Supplied records:

-----

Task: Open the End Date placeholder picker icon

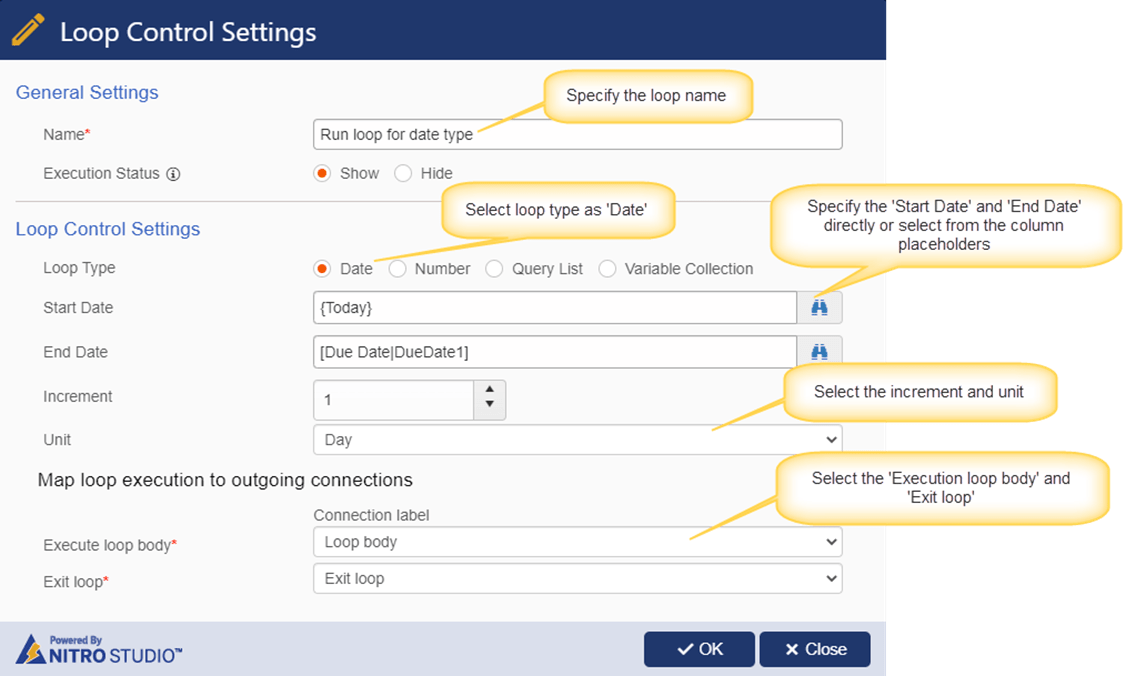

-----

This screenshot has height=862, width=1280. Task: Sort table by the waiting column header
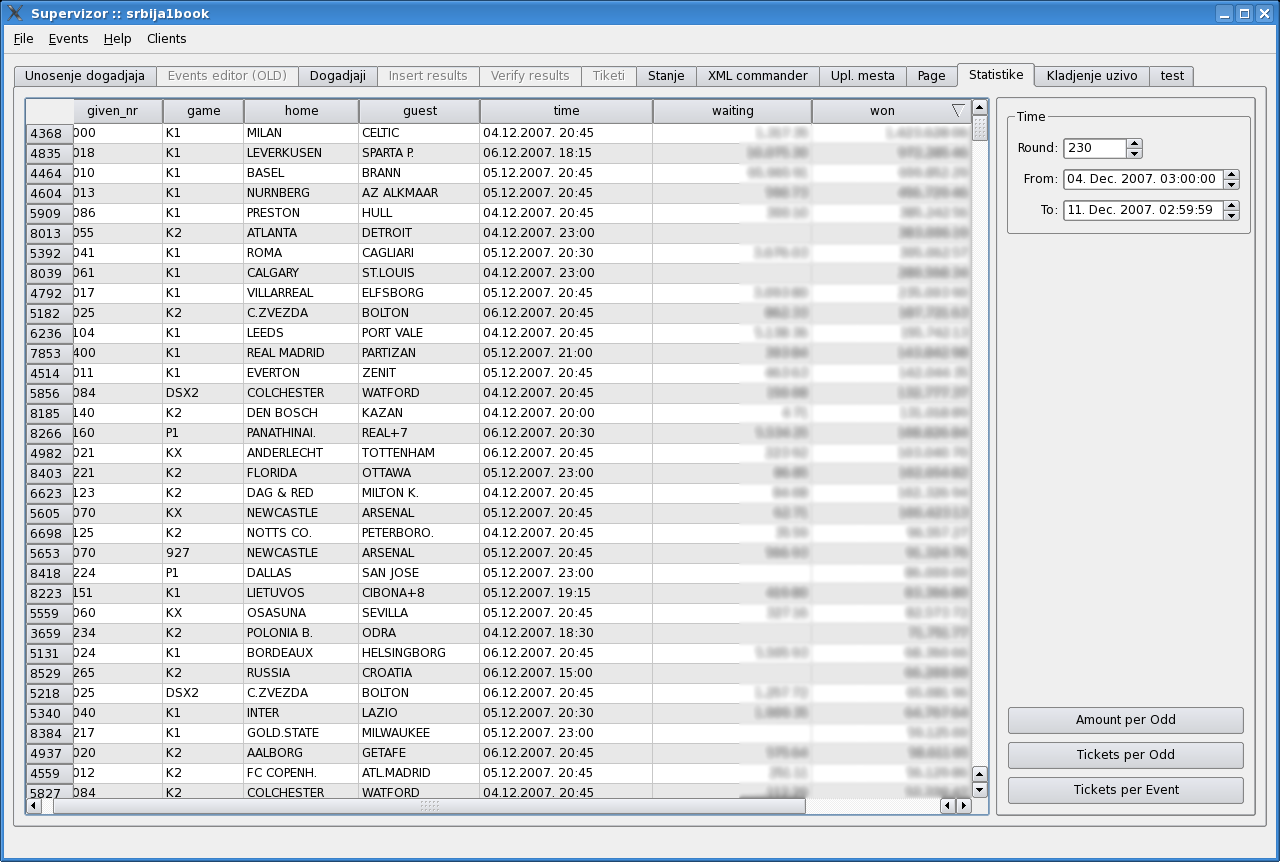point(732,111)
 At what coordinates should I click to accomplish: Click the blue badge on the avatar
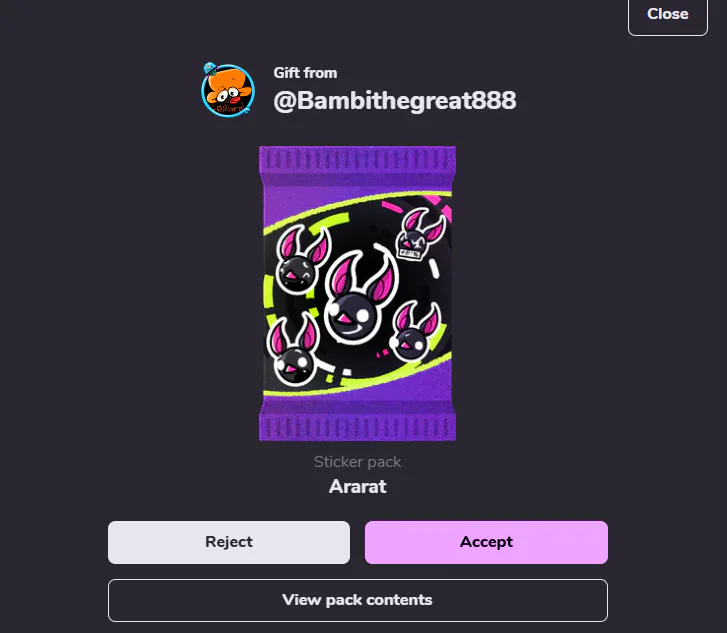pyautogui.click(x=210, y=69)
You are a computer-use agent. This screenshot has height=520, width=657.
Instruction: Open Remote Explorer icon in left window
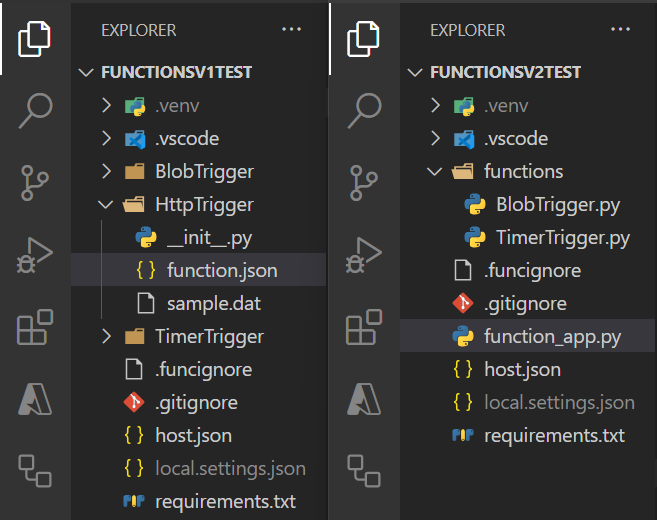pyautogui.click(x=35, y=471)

-----

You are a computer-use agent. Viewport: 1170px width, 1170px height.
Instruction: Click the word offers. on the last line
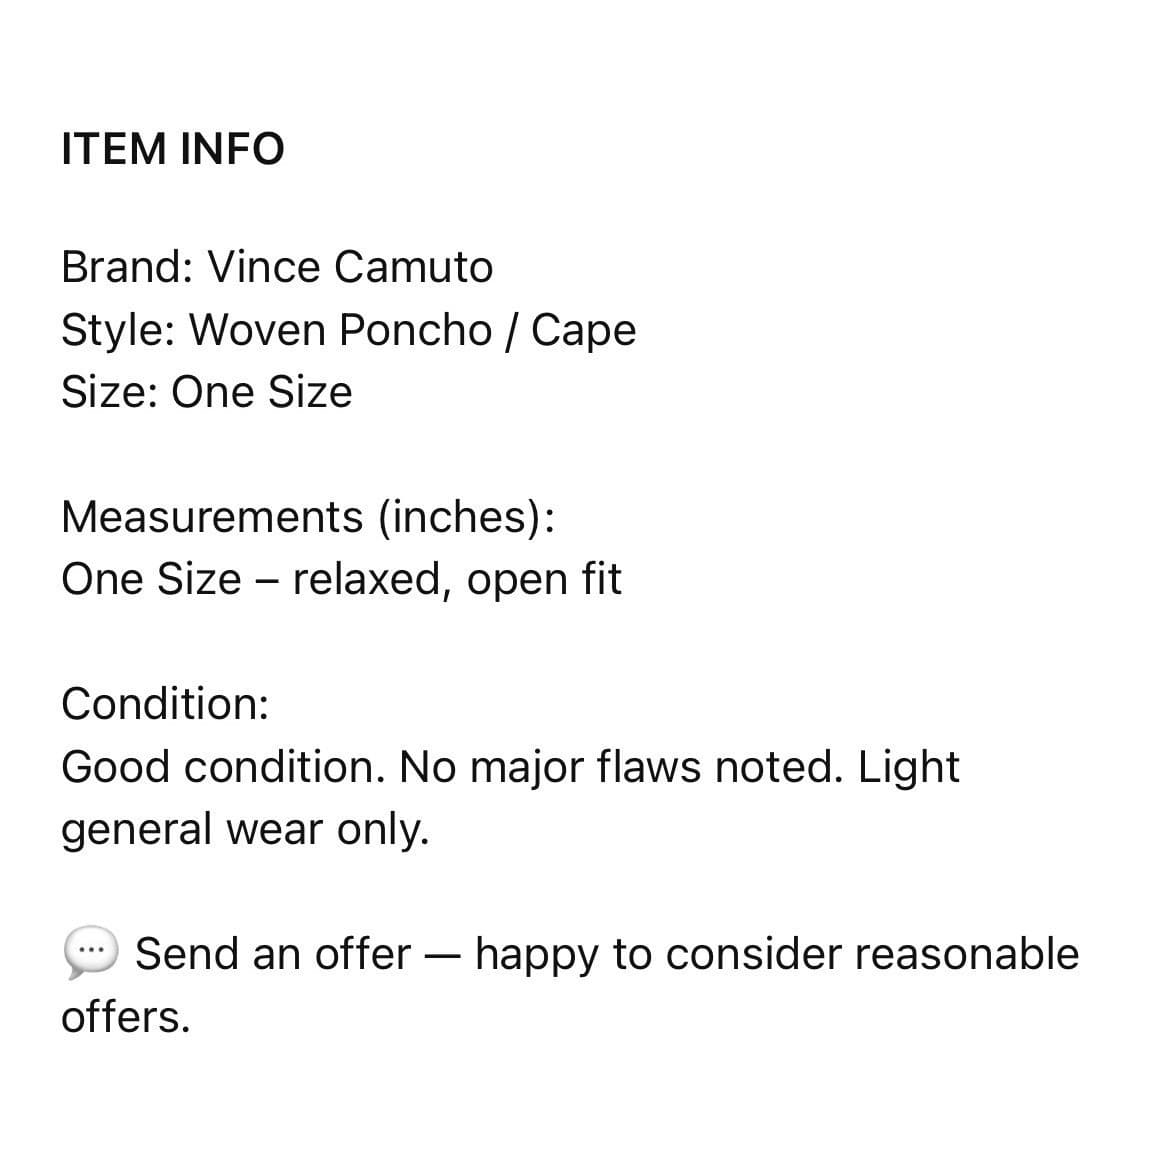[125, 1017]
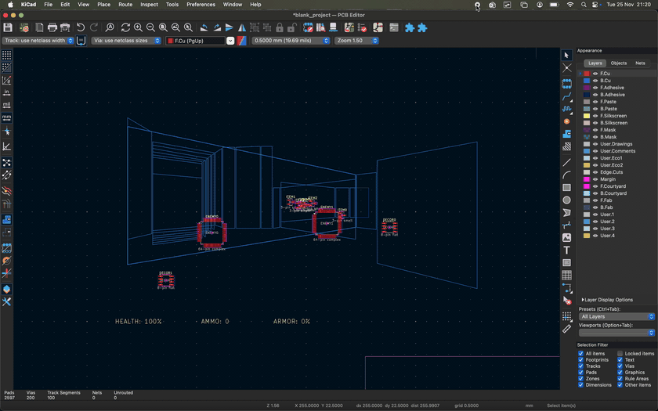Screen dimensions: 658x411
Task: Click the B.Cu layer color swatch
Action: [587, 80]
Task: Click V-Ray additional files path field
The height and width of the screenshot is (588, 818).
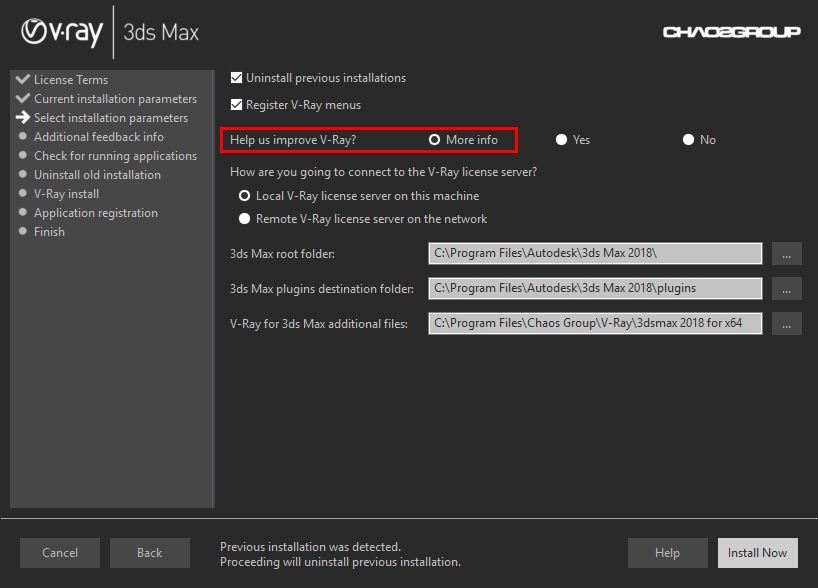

-----

Once you have identified the lines above that contain "agent", copy each of them.

Reply to the exercise:
You are a computer-use agent. This screenshot has height=520, width=657.
You are a computer-use agent. Viewport: 1170px width, 1170px height.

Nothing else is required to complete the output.